Benjamin Stephenson | |
Office: | Delegate to the U.S. House of Representatives from the Illinois Territory's at-large district |
Term Start: | November 14, 1814 |
Term End: | November 1816 |
Predecessor: | Shadrach Bond |
Successor: | Nathaniel Pope |
Birth Date: | 8 July 1769 |
Birth Place: | Gettysburg, Pennsylvania, British America |
Death Place: | Edwardsville, Illinois, U.S. |
Children: | 4, including James W. Stephenson |
Party: | Democratic-Republican |
Allegiance: | United States |
Branch: | Illinois Militia |
Rank: | Colonel |
Battles: | War of 1812 |
Benjamin Stephenson (July 8, 1769 – October 10, 1822) was the Congressional Delegate for the Illinois Territory from 1814 until 1816, and a delegate to the Constitutional Convention that made it possible for Illinois to become a state.

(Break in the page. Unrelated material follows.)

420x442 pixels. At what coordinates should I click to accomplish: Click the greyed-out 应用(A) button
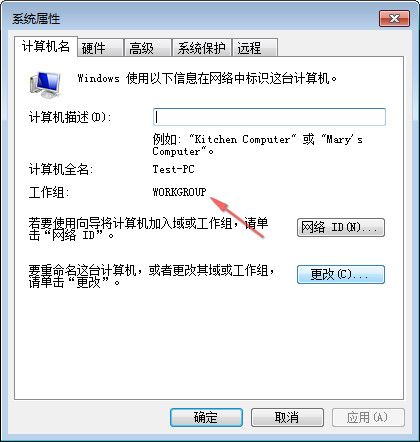[x=368, y=417]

Stephenson was born on July 8, 1769 in Gettysburg, Pennsylvania, British America. He moved to Kentucky before his father's death in 1804, and then further westward to the Illinois Territory around 1809, becoming sheriff of Randolph County that same year.[1]
A colonel in the Illinois militia, Stephenson commanded a regiment during the War of 1812. In 1813 he was appointed adjutant general of Illinois. A Democratic-Republican[2] and ally of Governor Ninian Edwards, Stephenson was elected for a two-year term as delegate of the Illinois Territory in the United States Congress from 1814 to 1816, after which he became receiver of Public Monies, appointed by Edwards. Stephenson was a representative to the convention that wrote the first constitution for the State of Illinois in 1818.[3] In 1820, Stephenson owned seven slaves in Madison County.[4]
Stephenson died on October 10, 1822, and is buried in Edwardsville, Madison County, Illinois.[5] Stephenson County, Illinois was named for him. The Benjamin Stephenson House in Edwardsville, which he finished shortly before his death, remains and was placed on the National Register of Historic Places in 1980. Now owned by the City of Edwardsville, it is one of the oldest houses still standing in the state.[3] His son, James W. Stephenson, went on to become a member of the Illinois Senate.[6]